### Work to complete
Each entry needs to be duplicated exactly.

---------- Supplied data ----------

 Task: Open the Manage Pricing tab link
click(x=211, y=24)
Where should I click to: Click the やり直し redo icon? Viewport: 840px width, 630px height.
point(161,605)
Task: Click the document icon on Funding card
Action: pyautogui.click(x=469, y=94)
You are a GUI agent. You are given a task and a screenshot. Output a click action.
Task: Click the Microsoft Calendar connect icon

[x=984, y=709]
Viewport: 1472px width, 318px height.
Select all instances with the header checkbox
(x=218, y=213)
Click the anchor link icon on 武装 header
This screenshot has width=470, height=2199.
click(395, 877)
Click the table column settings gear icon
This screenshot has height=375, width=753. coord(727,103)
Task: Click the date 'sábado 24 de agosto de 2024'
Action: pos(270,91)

----------

### Task solution
 Task: Open the Manage Pricing tab link
click(x=211, y=24)
Where should I click to: Click the やり直し redo icon? Viewport: 840px width, 630px height.
point(161,605)
Task: Click the document icon on Funding card
Action: pyautogui.click(x=469, y=94)
You are a GUI agent. You are given a task and a screenshot. Output a click action.
Task: Click the Microsoft Calendar connect icon

[x=984, y=709]
Viewport: 1472px width, 318px height.
Select all instances with the header checkbox
(x=218, y=213)
Click the anchor link icon on 武装 header
This screenshot has width=470, height=2199.
click(395, 877)
Click the table column settings gear icon
This screenshot has height=375, width=753. coord(727,103)
Task: Click the date 'sábado 24 de agosto de 2024'
Action: pos(270,91)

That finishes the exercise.